На прошлой неделе в Спасо-Конюшенной церкви, где прощались и с Пушкиным, отпевали искусствоведа Аркадия Ипполитова. По просьбе «Москвич Mag» о хранителе итальянской гравюры в Эрмитаже вспоминают его друзья и коллеги.
«С Аркадием мы познакомились в прошлой жизни — в прошлом веке, в прошлом тысячелетии. Это было так давно, что я уже плохо помню тот конкретный момент, когда это случилось.
Подружились по-настоящему на моей с Георгием Гурьяновым выставке, которую Аркадий придумал и провел в музее Штиглица. Случилось это в день развески. Аркадий оказался в затруднительной ситуации: картины Георгия не могли покинуть мастерскую, потому что Георгий над ними еще работал. Аркадий оказался в полной растерянности — завтра намечено открытие, а Георгий, казалось, не собирается отрываться от работы и на любые просьбы говорит, что еще надо что-то дорисовать. Аркадий, как очень деликатный человек, растерялся, и я пришла ему на помощь. Грузчикам было дано разрешение брать картину и нести на улицу. Помню, как Георгий бежал по лестнице и продолжал что-то дорисовывать. После этого мы подружились и стали чаще встречаться и общаться.
Последний раз мы виделись с Аркадием три недели назад. Ужинали в ресторане “Италия”. Он рассказывал о своей новой жизни: “Больше ничего не пишу. Не вижу в этом смысла, просто прихожу на работу, сажусь в кресло и дремлю, пока не закончится рабочий день. Потом иду домой. Так тянутся дни… ”
Потеряв всякую надежду на то, что удастся вытащить его хотя бы на неделю в Италию, не говоря уже о более длинном сроке, я слушала и понимала свое бессилие что-либо изменить. С таким трудом поставленная виза просрочилась, все купленные билеты пропали.
Впервые в нашей беседе мы не вспоминали о его второй книге о Риме, которая так и осталась незавершенной. Работа над ней была очень тяжелой, почти каторжной и ввергала Аркадия в еще большую депрессию. Он словно бежал от нее. В одну из последних встреч он пожаловался, что Европа теперь так далеко и думать о Риме — словно преодолевать толщу льда: начнешь предложение, а к середине уже забываешь, о чем начал.
После мы долго гуляли по Таврическому саду, и это было впервые, когда меланхолию Аркадия не удавалось ничем развеять — ни смешными историями, ни воспоминаниями. Он словно погружался в себя и больше не хотел всплывать, чтобы вздохнуть».

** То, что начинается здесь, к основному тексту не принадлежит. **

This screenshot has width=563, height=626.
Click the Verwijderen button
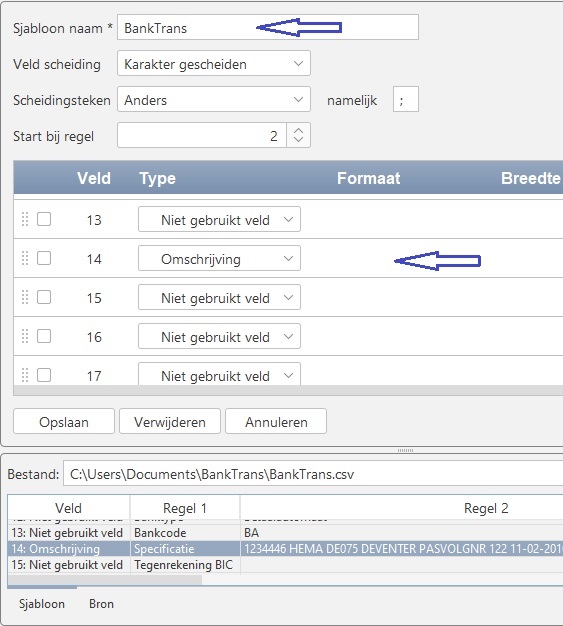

«Я познакомилась с Аркадием, когда мне было лет пятнадцать — в самой ранней юности. Аркадий тогда был женат на Дуне Смирновой — божественно красив, очень молод, при этом уже легенда искусствоведения и звезда Петербурга. Я попала в их компанию, которая состояла из самого Ипполитова, Смирновой, Десятникова, Гориболя, Тимофеевского, совсем еще не оперившейся маленькой гусеницей. Эстетические вкусы Аркадия, его мировоззрение, замечания и высказывания во многом формировали мое ощущение от жизни. Конечно же, мне хотелось вылупиться для всей этой компании в бабочку, а Аркадий выступал в этом кружке как формообразующая константа. Несмотря на разницу в возрасте, он относился ко всем с безграничным уважением. Я не припомню ни одного случая за всю многолетнюю историю нашего общения, чтобы Аркадий хоть к кому-нибудь относился пренебрежительно. Это была в высшей степени высокая интеллигентность. Так, во времена моего становления Аркадий стал одной из центральных фигур в моей жизни.

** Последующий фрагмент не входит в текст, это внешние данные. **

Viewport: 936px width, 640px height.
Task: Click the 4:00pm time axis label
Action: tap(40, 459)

Я очень хорошо помню его маму Галину Петровну и застолья, которые они устраивали для близких друзей: мы часто проводили время в его чудесной квартире с выходом на Дворцовую площадь — прямо к Эрмитажу. При том что Аркадий всегда был человеком удивительно дружелюбным и открытым к своим друзьям, у него всегда присутствовала дистанция, которая отличает людей высокого порядка от простых смертных. Разумеется, Аркадий был человеком высокого порядка. И в том числе мы очень любили его в быту: в нашей компании ходили поговорки о нем — о том, как он стряхивает пепел, играет в канасту, разбирает свои бумаги… У нас было очень много наших милых домашних шуток. При этом все равно Аркадий оставался не простым смертным, а существом высшего порядка.
Вся его жизнь это доказывает: его жизнь — абсолютное служение искусству, городу, гению места, которое прорастает в то, что человек сам становится гением места. Теперь Петербург будет непредставим без Аркадия Ипполитова — легенды о том, кто был хранителем итальянской гравюры Эрмитажа. Всегда, проходя мимо Эрмитажа и его дома, люди будут помнить об этом».
«Я работала координатором и куратором русских проектов Гуггенхайма, а Михаил Борисович Пиотровский тогда предложил Аркадия как человека, который будет отвечать со стороны Эрмитажа за кураторскую составляющую проекта “Эрмитаж — Гуггенхайм”. 2001 год — мы были знакомы 22 года.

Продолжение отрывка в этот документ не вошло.